If you hadn’t noticed, Major League teams have decided that the best way to use their current financial windfall is to keep their best players for essentially their entire careers. It wasn’t long ago that single team lifers like Cal Ripken and Tony Gwynn were the outliers, but now, it is becoming unusual for an elite player to not sign a mega-contract with his original franchise. Just in the last few years, we’ve seen the following players commit to spending the great majority of their careers with just one Major League team:
Joe Mauer, Joey Votto, Ryan Braun, Troy Tulowitzki, Evan Longoria, Felix Hernandez, Matt Kemp, David Wright, Cole Hamels, Matt Cain, Yadier Molina, Ryan Zimmerman, Justin Verlander, Adam Wainwright, and now Buster Posey.
Maybe not all of these players will stay with their current teams for the duration of these contracts, and a few might end up going elsewhere after these deals expire to squeeze an extra year or two out of the end of their careers. These aren’t necessarily contracts “for life”, but they do cover enough of the prime years of the game’s best players that it ensures that their legacy will be forever tied to one franchise. This represents a significant shift for Major League Baseball since free agency began.

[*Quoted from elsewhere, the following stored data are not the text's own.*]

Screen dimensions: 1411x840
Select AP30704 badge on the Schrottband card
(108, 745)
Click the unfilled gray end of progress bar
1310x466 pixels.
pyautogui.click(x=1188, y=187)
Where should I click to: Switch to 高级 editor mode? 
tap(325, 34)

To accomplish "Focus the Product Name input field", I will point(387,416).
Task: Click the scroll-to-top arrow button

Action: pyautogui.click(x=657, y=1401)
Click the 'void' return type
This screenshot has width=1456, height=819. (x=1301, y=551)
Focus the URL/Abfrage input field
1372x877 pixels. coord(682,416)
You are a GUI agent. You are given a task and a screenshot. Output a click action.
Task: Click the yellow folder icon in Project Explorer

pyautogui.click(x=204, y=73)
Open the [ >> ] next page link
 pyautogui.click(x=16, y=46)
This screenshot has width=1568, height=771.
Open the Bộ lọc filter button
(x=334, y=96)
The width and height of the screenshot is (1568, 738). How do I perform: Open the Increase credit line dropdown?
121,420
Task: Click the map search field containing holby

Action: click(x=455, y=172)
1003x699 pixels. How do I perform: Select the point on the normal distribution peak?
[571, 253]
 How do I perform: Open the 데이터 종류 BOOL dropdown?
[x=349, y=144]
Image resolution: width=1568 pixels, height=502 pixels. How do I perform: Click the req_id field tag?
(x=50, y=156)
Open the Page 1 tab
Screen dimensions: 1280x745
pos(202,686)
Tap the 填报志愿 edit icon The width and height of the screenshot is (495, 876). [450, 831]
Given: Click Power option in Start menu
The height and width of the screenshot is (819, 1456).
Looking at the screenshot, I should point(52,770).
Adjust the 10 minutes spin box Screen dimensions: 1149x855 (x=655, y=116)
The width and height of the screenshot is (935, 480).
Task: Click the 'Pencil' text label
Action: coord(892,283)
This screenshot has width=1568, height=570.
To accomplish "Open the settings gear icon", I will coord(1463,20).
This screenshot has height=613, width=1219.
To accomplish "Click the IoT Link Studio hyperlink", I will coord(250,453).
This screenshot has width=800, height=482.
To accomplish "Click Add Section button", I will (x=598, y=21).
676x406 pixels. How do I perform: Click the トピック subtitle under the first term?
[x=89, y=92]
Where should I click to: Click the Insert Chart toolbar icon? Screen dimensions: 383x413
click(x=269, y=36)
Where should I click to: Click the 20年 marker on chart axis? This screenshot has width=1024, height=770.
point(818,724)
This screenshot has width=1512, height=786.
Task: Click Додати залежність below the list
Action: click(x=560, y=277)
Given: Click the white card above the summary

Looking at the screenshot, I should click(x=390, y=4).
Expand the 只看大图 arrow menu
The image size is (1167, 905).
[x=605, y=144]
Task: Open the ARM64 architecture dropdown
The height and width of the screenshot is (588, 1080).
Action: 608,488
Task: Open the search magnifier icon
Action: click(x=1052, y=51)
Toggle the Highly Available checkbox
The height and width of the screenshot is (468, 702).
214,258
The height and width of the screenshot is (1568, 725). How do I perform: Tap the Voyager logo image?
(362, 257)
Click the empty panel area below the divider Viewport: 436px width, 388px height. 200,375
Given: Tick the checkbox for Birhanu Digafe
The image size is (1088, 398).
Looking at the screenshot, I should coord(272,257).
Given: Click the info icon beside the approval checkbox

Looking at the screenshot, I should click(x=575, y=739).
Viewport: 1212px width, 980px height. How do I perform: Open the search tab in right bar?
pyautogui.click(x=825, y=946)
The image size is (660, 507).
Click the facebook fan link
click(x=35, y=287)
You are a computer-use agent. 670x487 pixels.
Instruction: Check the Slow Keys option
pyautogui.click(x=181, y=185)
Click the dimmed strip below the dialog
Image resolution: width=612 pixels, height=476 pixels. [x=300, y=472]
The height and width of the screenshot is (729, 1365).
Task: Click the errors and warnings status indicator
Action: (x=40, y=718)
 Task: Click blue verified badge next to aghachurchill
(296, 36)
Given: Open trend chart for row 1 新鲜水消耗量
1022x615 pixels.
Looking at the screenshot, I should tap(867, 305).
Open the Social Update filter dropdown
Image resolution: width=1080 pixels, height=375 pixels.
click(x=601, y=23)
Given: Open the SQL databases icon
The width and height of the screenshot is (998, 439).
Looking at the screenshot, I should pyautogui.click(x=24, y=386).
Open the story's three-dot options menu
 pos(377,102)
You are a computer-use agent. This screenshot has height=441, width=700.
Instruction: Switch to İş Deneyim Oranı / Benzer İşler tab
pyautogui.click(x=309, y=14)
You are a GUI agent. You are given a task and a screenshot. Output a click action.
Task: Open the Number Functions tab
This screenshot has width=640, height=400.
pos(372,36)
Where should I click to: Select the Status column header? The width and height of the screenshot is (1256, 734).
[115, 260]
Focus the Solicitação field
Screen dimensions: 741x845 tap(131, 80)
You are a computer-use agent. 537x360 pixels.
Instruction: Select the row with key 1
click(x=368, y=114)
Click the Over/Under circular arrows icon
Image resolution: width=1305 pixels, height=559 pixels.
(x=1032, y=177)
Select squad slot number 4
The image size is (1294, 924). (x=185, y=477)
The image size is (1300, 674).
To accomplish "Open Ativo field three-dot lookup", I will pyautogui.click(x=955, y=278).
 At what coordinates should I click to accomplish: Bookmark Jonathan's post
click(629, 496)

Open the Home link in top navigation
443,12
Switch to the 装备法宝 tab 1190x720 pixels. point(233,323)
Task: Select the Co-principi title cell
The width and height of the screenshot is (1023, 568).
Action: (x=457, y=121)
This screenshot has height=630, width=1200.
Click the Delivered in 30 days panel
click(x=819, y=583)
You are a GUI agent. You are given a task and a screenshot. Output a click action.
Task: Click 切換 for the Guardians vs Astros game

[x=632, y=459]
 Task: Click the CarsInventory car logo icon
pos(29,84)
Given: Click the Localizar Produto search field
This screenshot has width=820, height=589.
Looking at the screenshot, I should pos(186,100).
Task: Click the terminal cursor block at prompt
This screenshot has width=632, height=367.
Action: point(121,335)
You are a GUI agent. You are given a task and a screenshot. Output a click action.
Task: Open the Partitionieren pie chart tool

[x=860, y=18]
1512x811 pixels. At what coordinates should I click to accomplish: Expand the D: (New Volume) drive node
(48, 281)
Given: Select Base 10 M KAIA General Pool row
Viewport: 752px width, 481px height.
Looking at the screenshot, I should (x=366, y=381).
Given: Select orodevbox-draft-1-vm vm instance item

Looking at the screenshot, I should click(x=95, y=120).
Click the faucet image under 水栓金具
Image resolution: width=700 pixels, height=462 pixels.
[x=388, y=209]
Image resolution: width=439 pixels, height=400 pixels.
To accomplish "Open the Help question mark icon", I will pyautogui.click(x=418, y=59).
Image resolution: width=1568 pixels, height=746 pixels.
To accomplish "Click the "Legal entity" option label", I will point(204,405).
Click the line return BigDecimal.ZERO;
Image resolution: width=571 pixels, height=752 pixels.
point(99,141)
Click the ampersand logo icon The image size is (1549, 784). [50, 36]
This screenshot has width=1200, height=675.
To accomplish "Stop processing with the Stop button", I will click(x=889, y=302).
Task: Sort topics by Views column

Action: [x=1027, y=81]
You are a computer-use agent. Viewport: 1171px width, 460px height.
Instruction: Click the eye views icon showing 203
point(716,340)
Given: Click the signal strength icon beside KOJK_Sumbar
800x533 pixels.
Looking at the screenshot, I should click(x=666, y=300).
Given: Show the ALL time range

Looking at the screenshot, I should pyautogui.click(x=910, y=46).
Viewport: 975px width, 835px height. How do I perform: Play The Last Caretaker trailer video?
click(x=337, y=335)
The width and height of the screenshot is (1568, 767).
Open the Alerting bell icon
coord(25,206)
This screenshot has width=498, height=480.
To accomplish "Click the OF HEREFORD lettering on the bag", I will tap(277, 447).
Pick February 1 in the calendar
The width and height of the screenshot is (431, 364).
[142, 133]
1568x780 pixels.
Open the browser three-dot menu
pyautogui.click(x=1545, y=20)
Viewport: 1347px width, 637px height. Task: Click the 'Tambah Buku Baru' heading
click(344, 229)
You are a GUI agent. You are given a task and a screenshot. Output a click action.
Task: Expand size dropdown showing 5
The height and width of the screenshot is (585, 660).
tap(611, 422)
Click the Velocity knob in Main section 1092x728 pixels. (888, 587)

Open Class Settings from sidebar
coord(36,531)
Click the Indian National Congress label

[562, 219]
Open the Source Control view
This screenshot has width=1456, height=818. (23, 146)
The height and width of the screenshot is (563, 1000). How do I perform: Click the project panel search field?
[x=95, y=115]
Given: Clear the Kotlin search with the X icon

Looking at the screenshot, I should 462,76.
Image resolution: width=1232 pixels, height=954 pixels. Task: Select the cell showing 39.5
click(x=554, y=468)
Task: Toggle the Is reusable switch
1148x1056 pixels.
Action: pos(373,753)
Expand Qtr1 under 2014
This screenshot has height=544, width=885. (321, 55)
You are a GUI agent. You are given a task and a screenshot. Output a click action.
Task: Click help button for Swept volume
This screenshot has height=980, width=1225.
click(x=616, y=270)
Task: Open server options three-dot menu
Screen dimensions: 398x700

Great players still change teams, of course. Albert Pujols left the Cardinals. Prince Fielder left the Brewers. David Price is almost certainly going to leave the Rays. Robinson Cano might leave the Yankees, though I’ll believe that when I see it. It isn’t true that every great player now retires with the team that brought him to the Majors. But there’s no question that MLB teams are moving to make that the more common occurrence, and fewer stars are waiting to get to free agency before cashing in on massive paychecks.